Nutrition dilemmas of a young sportsman

Many young players at the beginning of their sport path meet some nutrition limitations resulting from various reasons among others from a smaller amount of time, availability of the products, dietary tastes, match stress. How to handle them?

I don’t like it, I don’t want it

A sportsman who limits himself to few products only, in a difficult situation (tournaments, foreign gatherings) may not provide enough amount of energy and nutrients needed to perform.

Dietician’s tip:  Eat varied meals, try new tastes. Young sportsmen should develop the flexibility of their food choices to be prepared for unexpected situations while travelling. Be open! This week try food you haven’t liked before. Remember! Our tastes change with age, maybe this time you will take a liking to it.

Angry young sportsman

For many young sportsmen, matches cause great stress which can result in total exclusion of the post-match meal.

Dietician’s tip: You will perform better if you are full and properly hydrated. Sportsmen need to experiment to find the match procedure most convenient for them. The solution to this can be taking liquid meals, cocktails based on millet/oats with vegetable milk and fruit as well as increasing the list of tolerated foods by adding others.

Time problems

Time constraints, a big amount of trainings/extra classes can negatively influence provision of energy and nutrition components. For many young sportsmen, second meal at school is their pre-training meal.

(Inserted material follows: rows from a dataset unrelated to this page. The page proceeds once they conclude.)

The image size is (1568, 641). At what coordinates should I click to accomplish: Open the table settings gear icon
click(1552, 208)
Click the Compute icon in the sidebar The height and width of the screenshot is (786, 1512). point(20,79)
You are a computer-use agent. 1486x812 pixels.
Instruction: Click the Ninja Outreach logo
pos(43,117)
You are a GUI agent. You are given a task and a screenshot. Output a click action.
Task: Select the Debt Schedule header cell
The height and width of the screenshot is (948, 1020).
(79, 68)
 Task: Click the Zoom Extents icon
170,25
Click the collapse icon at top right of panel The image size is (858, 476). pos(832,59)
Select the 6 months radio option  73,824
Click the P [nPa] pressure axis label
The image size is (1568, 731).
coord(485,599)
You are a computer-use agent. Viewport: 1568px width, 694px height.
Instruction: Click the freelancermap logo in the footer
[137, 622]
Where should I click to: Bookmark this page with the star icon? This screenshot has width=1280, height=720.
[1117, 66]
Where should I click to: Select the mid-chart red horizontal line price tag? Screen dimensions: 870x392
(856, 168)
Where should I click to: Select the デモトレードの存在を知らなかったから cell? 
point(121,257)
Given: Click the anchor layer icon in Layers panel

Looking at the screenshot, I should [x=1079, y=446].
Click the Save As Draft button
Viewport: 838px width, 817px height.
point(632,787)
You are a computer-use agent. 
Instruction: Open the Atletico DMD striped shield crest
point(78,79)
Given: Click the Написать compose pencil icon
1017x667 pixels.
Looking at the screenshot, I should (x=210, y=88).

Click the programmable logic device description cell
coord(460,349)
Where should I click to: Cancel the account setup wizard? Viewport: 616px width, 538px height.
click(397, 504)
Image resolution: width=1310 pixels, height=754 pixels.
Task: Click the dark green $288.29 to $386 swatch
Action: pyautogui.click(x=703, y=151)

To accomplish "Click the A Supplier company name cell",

Dietician’s tip: The sooner you develop the proper conscience of nutrition, ability to deal  in difficult situations as well as time management, the better you will cope in the field, regenerate faster and prepare yourself for the next training. Plan your meals the day before, consider storing them in food containers with cooling pads to keep them fresh longer. Examples of meals: sandwiches with peanut butter and jam and natural yoghurt,  muesli with fruit and natural yoghurt, sandwiches with turkey and vegetables, wraps with hummus and vegetables. More about pre-training meals you will read HERE.

Skipping breakfast

Breakfast plays a key role when it comes to feeding children and youth. It is the most important meal of the day. Skipping this first meal can have negative consequences on daily nutrient requirements such as reducing the total amount of components needed for growth and development. The breakfast of a young sportsman should be based on products from various food groups to provide energy needed to train, competition as well as growth and development.

Dietician’s tip: Start your day with a wholesome breakfast including carbohydrates, proteins, fats to provide energy needed to study and training. Breakfast example meals: muesli (oats, nuts, linseed) with yoghurt and fruit, frittata with vegetables and wholesome bread, millet pancake with white cheese and nuts.

Meals on the road

Travelling for training purposes or competition is a standard practice for most of the sportsmen. Players need to take right nutrition decisions to keep defined sport goals. For most of them it is a great challenge.

Dietician’s tip: Main strategy is to minimize the discomfort connected with the travel due to limited access to “favourite” products, changes of schedule and at the same time meal hours and their quantity.

To a small portable fridge/food containers with cooling pads pack meals and snacks. Examples of meals on the road: hummus with wholemeal crackers, fruit salad with natural yoghurt; chicken/salmon salad with couscous and vegetables (tomatoes, olives, zucchini), muesli bar, fruit cocktail with yoghurt, walnuts; tortilla with lean ham (turkey/chicken fillet), spinach, parmesan and dry cranberry, stracciatella yoghurt (natural yoghurt with a spoonful of cacao) with strawberries.

Snacks: fruit, dry fruit, chocolate milk, muesli bars, nuts and seeds, fruit juice, natural yoghurt, homemade popcorn, biscuits, fresh-cut vegetables (celery, carrot).